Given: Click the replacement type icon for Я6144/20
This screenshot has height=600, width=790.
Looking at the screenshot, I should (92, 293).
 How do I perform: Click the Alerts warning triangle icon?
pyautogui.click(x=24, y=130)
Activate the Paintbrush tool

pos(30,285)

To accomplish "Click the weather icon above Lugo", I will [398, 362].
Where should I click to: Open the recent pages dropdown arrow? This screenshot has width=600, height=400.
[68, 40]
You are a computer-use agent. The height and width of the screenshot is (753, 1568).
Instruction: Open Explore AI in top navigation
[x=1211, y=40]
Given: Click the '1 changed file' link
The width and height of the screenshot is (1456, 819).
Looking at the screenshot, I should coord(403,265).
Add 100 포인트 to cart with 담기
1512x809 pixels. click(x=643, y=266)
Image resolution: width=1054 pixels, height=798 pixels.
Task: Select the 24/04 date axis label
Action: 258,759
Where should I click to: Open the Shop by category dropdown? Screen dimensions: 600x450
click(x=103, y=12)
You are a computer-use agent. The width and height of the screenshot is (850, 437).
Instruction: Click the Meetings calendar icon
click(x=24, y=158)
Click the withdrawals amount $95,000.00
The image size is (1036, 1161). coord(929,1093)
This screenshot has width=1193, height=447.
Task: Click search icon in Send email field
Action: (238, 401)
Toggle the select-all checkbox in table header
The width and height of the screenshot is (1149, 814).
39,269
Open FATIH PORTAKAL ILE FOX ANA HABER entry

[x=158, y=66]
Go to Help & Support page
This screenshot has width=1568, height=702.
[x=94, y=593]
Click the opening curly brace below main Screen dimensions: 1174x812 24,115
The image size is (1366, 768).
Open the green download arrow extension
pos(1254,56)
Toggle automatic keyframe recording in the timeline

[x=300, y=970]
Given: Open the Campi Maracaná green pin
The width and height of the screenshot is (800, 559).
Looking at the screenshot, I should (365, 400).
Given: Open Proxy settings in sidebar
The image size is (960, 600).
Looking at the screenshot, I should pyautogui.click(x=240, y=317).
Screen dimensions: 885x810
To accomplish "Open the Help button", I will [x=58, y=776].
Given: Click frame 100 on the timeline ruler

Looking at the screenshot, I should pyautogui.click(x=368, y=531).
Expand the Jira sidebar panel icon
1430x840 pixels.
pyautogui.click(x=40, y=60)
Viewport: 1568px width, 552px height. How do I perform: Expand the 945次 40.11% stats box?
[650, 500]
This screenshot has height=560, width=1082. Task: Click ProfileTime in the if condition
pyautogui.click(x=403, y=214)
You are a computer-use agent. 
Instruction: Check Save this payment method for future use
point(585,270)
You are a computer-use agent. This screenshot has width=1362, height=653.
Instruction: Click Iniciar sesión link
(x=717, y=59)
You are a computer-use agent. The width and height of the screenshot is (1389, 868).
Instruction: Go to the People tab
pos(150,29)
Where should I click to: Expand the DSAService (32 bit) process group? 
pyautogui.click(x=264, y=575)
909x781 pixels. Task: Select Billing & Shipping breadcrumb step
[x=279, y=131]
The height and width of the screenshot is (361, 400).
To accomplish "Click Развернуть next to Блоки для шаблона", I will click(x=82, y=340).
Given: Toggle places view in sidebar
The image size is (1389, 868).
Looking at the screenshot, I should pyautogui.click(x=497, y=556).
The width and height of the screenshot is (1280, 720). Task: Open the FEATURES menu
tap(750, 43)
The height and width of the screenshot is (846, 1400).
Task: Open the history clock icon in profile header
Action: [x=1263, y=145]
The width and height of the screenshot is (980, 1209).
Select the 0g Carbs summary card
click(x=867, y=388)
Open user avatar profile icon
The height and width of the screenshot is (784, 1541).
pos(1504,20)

#### YOUR INSTRUCTIONS:
Copy the material above line for line, leaving every character unchanged.

#### FULL OUTPUT:
Given: Click the replacement type icon for Я6144/20
This screenshot has height=600, width=790.
Looking at the screenshot, I should (92, 293).
 How do I perform: Click the Alerts warning triangle icon?
pyautogui.click(x=24, y=130)
Activate the Paintbrush tool

pos(30,285)

To accomplish "Click the weather icon above Lugo", I will [398, 362].
Where should I click to: Open the recent pages dropdown arrow? This screenshot has width=600, height=400.
[68, 40]
You are a computer-use agent. The height and width of the screenshot is (753, 1568).
Instruction: Open Explore AI in top navigation
[x=1211, y=40]
Given: Click the '1 changed file' link
The width and height of the screenshot is (1456, 819).
Looking at the screenshot, I should coord(403,265).
Add 100 포인트 to cart with 담기
1512x809 pixels. click(x=643, y=266)
Image resolution: width=1054 pixels, height=798 pixels.
Task: Select the 24/04 date axis label
Action: 258,759
Where should I click to: Open the Shop by category dropdown? Screen dimensions: 600x450
click(x=103, y=12)
You are a computer-use agent. The width and height of the screenshot is (850, 437).
Instruction: Click the Meetings calendar icon
click(x=24, y=158)
Click the withdrawals amount $95,000.00
The image size is (1036, 1161). coord(929,1093)
This screenshot has width=1193, height=447.
Task: Click search icon in Send email field
Action: (238, 401)
Toggle the select-all checkbox in table header
The width and height of the screenshot is (1149, 814).
39,269
Open FATIH PORTAKAL ILE FOX ANA HABER entry

[x=158, y=66]
Go to Help & Support page
This screenshot has width=1568, height=702.
[x=94, y=593]
Click the opening curly brace below main Screen dimensions: 1174x812 24,115
The image size is (1366, 768).
Open the green download arrow extension
pos(1254,56)
Toggle automatic keyframe recording in the timeline

[x=300, y=970]
Given: Open the Campi Maracaná green pin
The width and height of the screenshot is (800, 559).
Looking at the screenshot, I should (365, 400).
Given: Open Proxy settings in sidebar
The image size is (960, 600).
Looking at the screenshot, I should pyautogui.click(x=240, y=317).
Screen dimensions: 885x810
To accomplish "Open the Help button", I will [x=58, y=776].
Given: Click frame 100 on the timeline ruler

Looking at the screenshot, I should pyautogui.click(x=368, y=531).
Expand the Jira sidebar panel icon
1430x840 pixels.
pyautogui.click(x=40, y=60)
Viewport: 1568px width, 552px height. How do I perform: Expand the 945次 40.11% stats box?
[650, 500]
This screenshot has height=560, width=1082. Task: Click ProfileTime in the if condition
pyautogui.click(x=403, y=214)
You are a computer-use agent. 
Instruction: Check Save this payment method for future use
point(585,270)
You are a computer-use agent. This screenshot has width=1362, height=653.
Instruction: Click Iniciar sesión link
(x=717, y=59)
You are a computer-use agent. The width and height of the screenshot is (1389, 868).
Instruction: Go to the People tab
pos(150,29)
Where should I click to: Expand the DSAService (32 bit) process group? 
pyautogui.click(x=264, y=575)
909x781 pixels. Task: Select Billing & Shipping breadcrumb step
[x=279, y=131]
The height and width of the screenshot is (361, 400).
To accomplish "Click Развернуть next to Блоки для шаблона", I will click(x=82, y=340).
Given: Toggle places view in sidebar
The image size is (1389, 868).
Looking at the screenshot, I should pyautogui.click(x=497, y=556).
The width and height of the screenshot is (1280, 720). Task: Open the FEATURES menu
tap(750, 43)
The height and width of the screenshot is (846, 1400).
Task: Open the history clock icon in profile header
Action: [x=1263, y=145]
The width and height of the screenshot is (980, 1209).
Select the 0g Carbs summary card
click(x=867, y=388)
Open user avatar profile icon
The height and width of the screenshot is (784, 1541).
pos(1504,20)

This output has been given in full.